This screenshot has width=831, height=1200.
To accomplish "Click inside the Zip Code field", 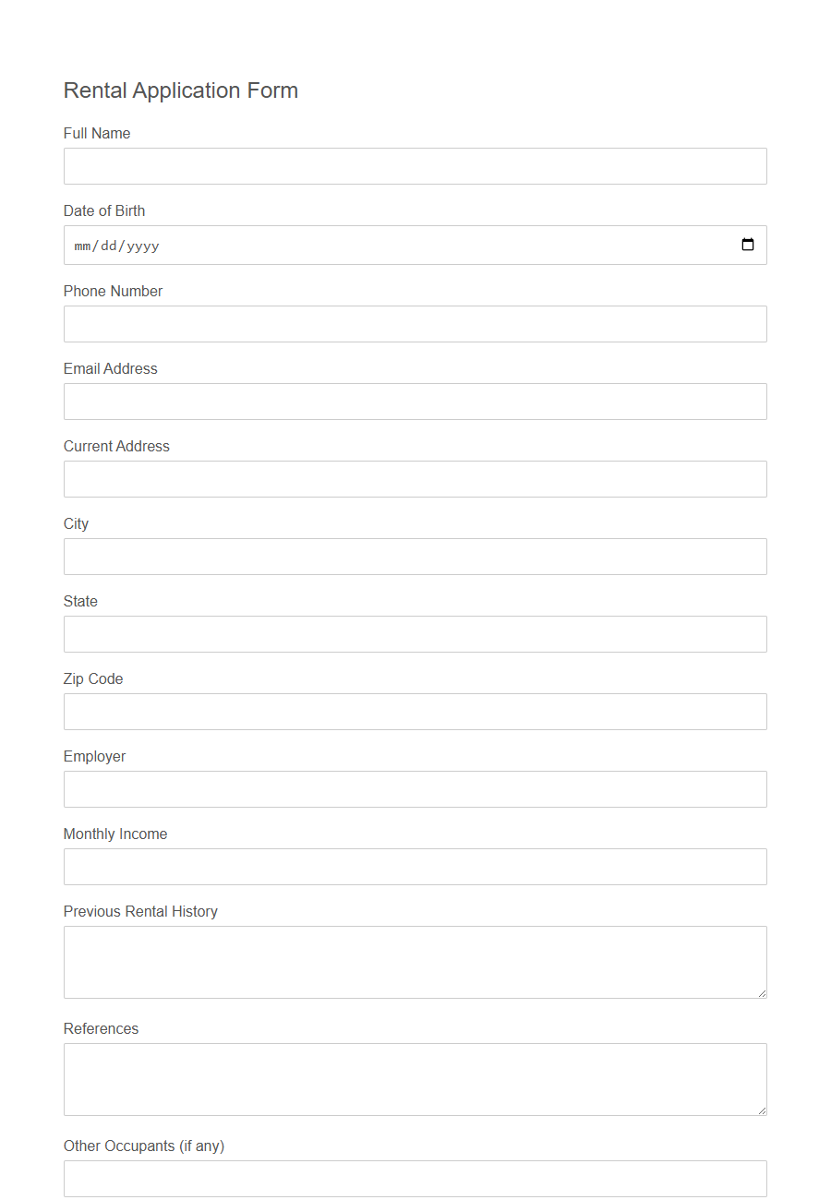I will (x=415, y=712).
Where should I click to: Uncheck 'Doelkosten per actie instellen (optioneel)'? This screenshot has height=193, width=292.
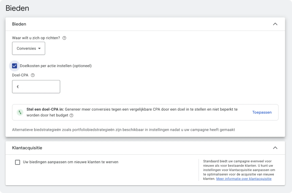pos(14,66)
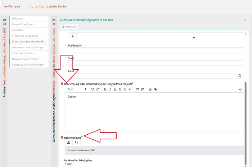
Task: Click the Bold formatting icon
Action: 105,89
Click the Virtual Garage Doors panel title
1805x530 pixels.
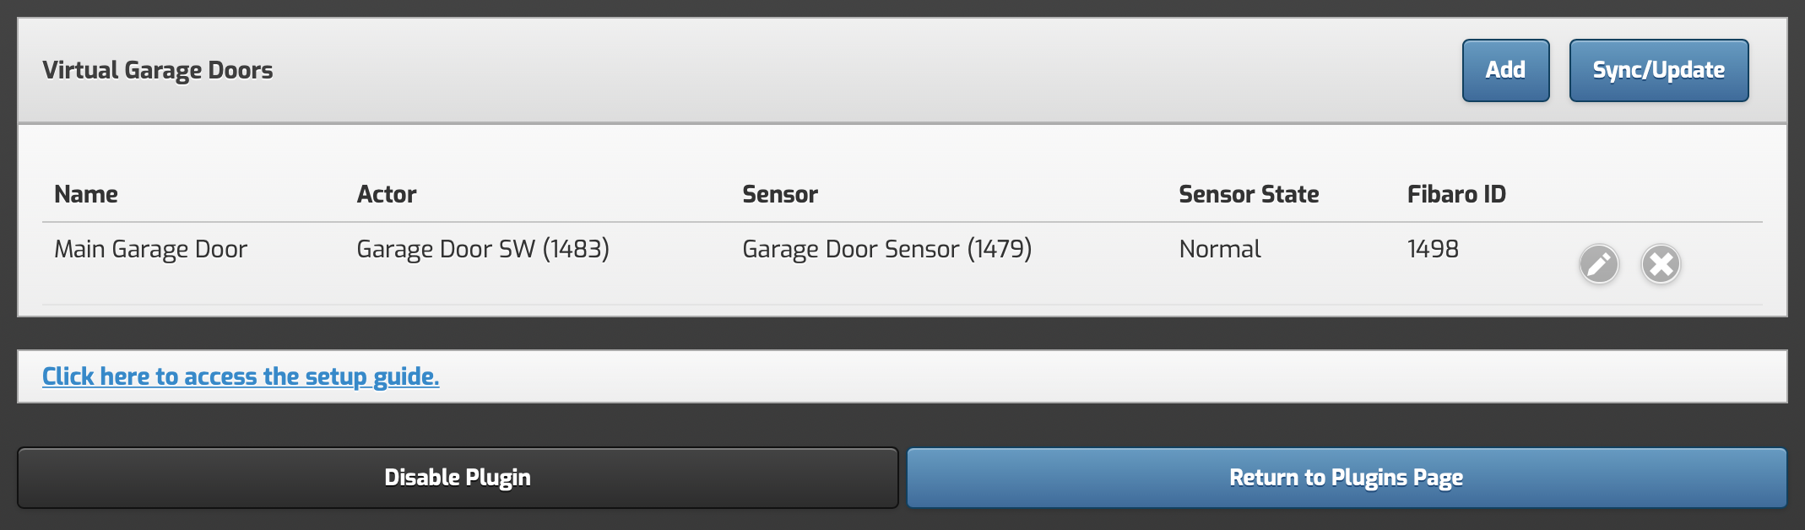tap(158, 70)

+ + + + +

Copy only this, please: the line with "Where should I" and every line after it through the end of the data, with no pictures.

## Response to the task:
Where should I click to: Uncheck 'Doelkosten per actie instellen (optioneel)'? This screenshot has height=193, width=292.
pos(14,66)
Task: Click the Bold formatting icon
Action: 105,89
Click the Virtual Garage Doors panel title
1805x530 pixels.
tap(158, 70)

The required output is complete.